Guy-Manuel de Homem Christo (b. 8 February 1974) met Thomas Bangalter (b. 3 January 1975) when they both attended school in Paris, France, in 1987. In 1992, heavily influenced by the Beach Boys, they recorded a song under the name Darling, which in turn found its way onto a compilation single issued on Stereolab's Duophonic label.

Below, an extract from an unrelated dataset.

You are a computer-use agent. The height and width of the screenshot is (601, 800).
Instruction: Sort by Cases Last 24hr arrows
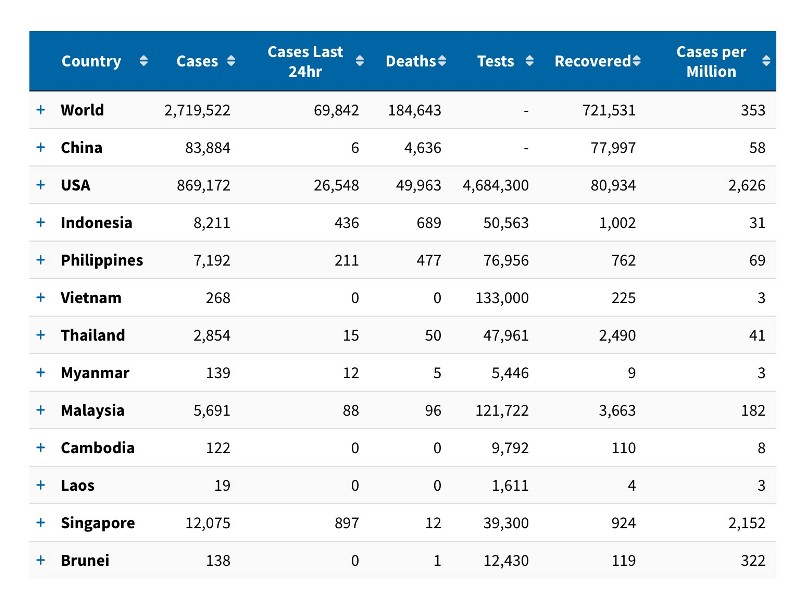click(360, 61)
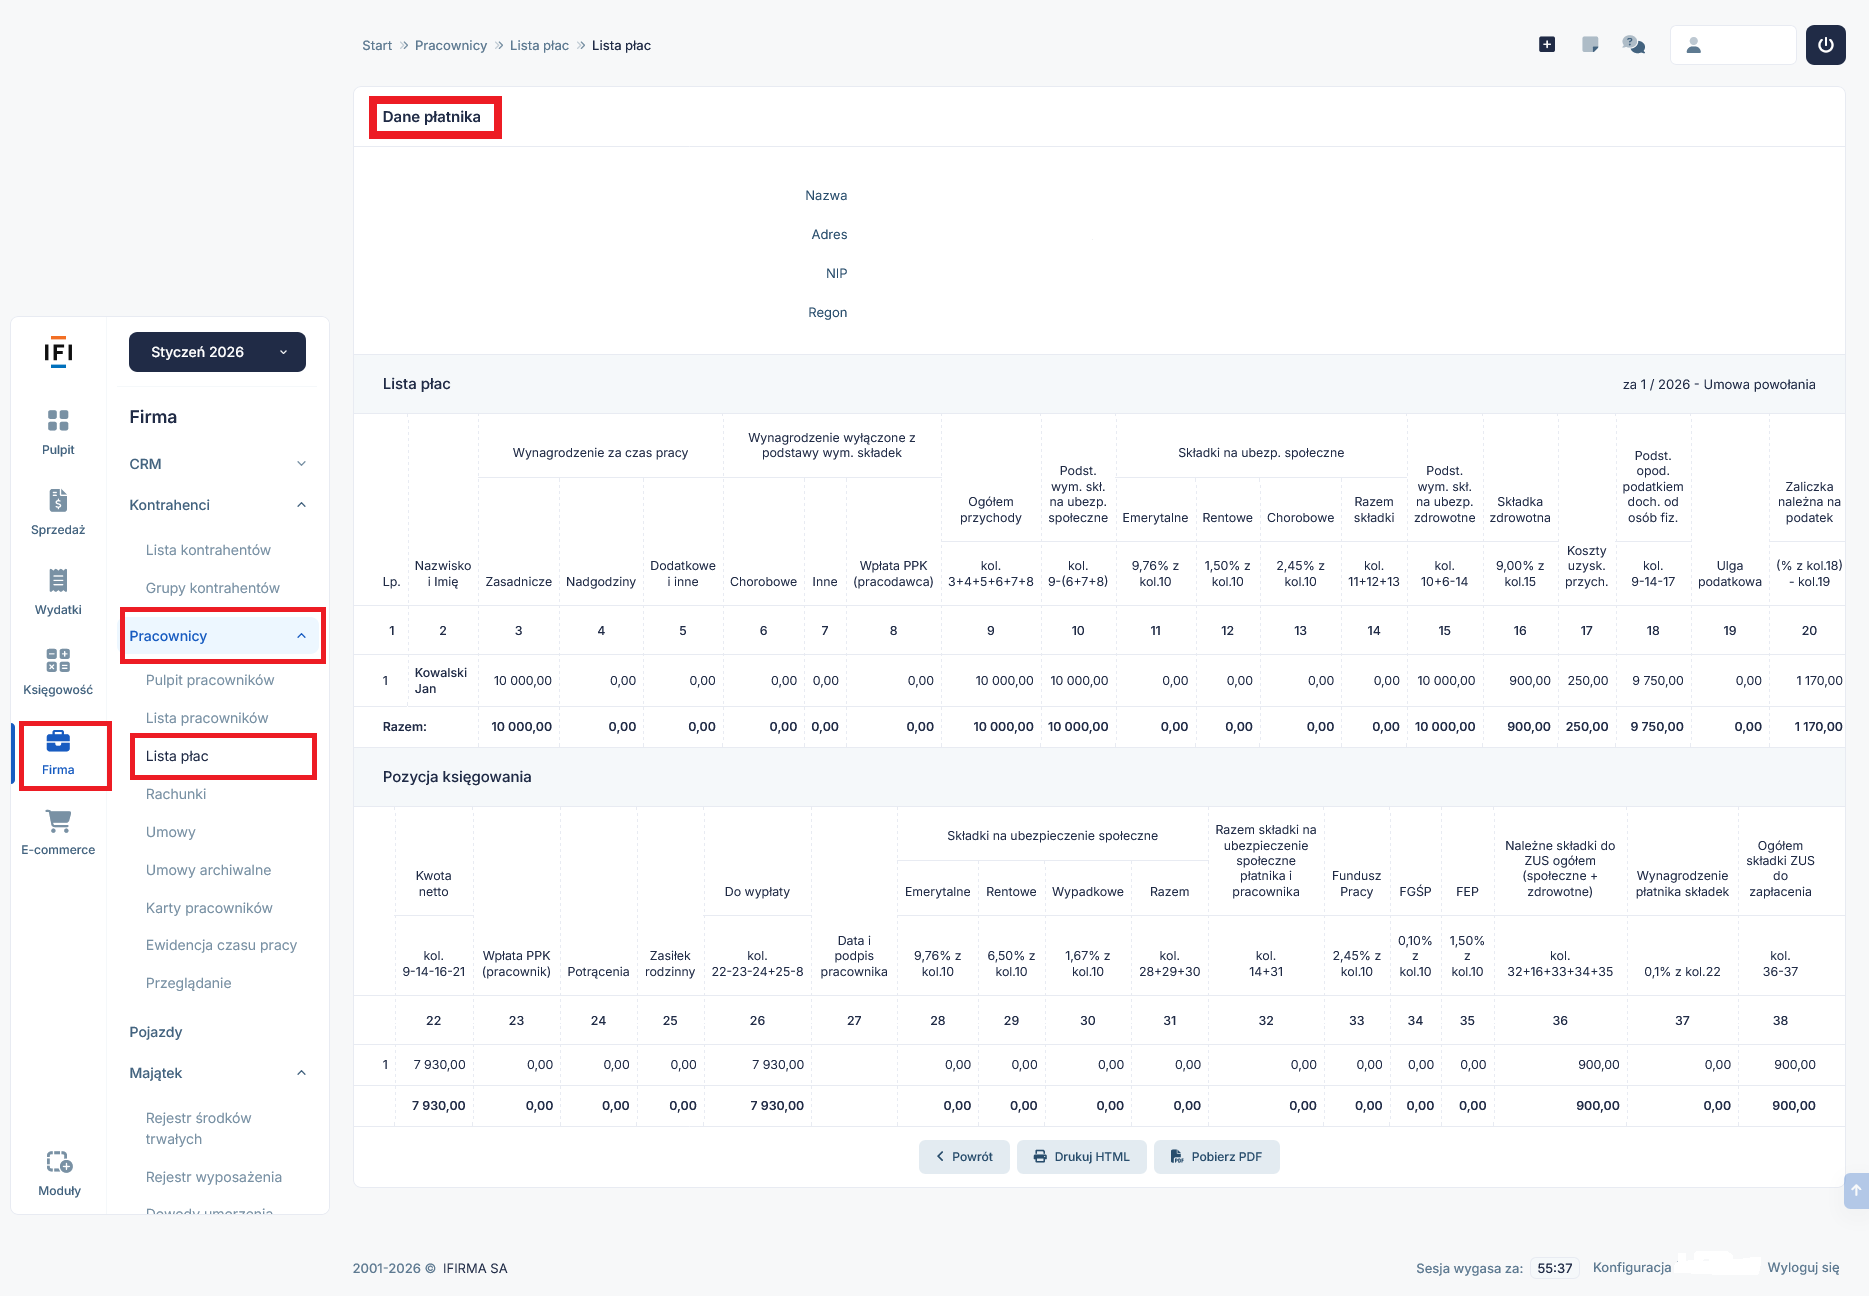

A review in the UK's Melody Maker described their effort as "a bunch of daft punk", which depressed the pair but unwittingly gave them a name for their next project.
Increasingly influenced by the house sounds filtering across from the UK and the USA, they signed with the Scottish label Soma Records and, in 1994, released the single "New Wave". However, it was their 1995 offering, an insanely catchy slice of techno /funk, "Da Funk", that really set the Daft Punk bandwagon rolling, especially when the Chemical Brothers spotted its floor-filling potential during their DJ sets.
One important factor in the duo's sound is that they are not dance music purists; neither had been to a dance club until 1992 and their music is as influenced as much by Roxy Music and the Ramones as it is by house and techno pioneers such as Laurent Garnier. There is also a strong streak of old-style disco running through their work; Bangalter's father wrote hits for Ottawan and the Gibson Brothers, and "Da Funk" is based around a riff from a vintage R303 bass machine. The re-release of "Da Funk" by Virgin Records, and the subsequent Homework, broke Daft Punk to an overground audience that had for too many years seen French pop as synonymous with crooners such as Johnny Hallyday. Bangalter's alter ego, Stardust, was responsible for "Music Sounds Better With You", one of the club anthems of 1998. After breaking so much new ground with their debut, the pressure was on the duo to repeat the success with their second album.
Discovery proved to be a far more commercial outing, allaying the hard house grooves of the debut with plenty of highly melodic retro synth-pop. Stand-out tracks "One More Time" (featuring Romanthony ), "Digital Love" and "Harder, Better, Faster, Stronger" were immediately hailed as new classics.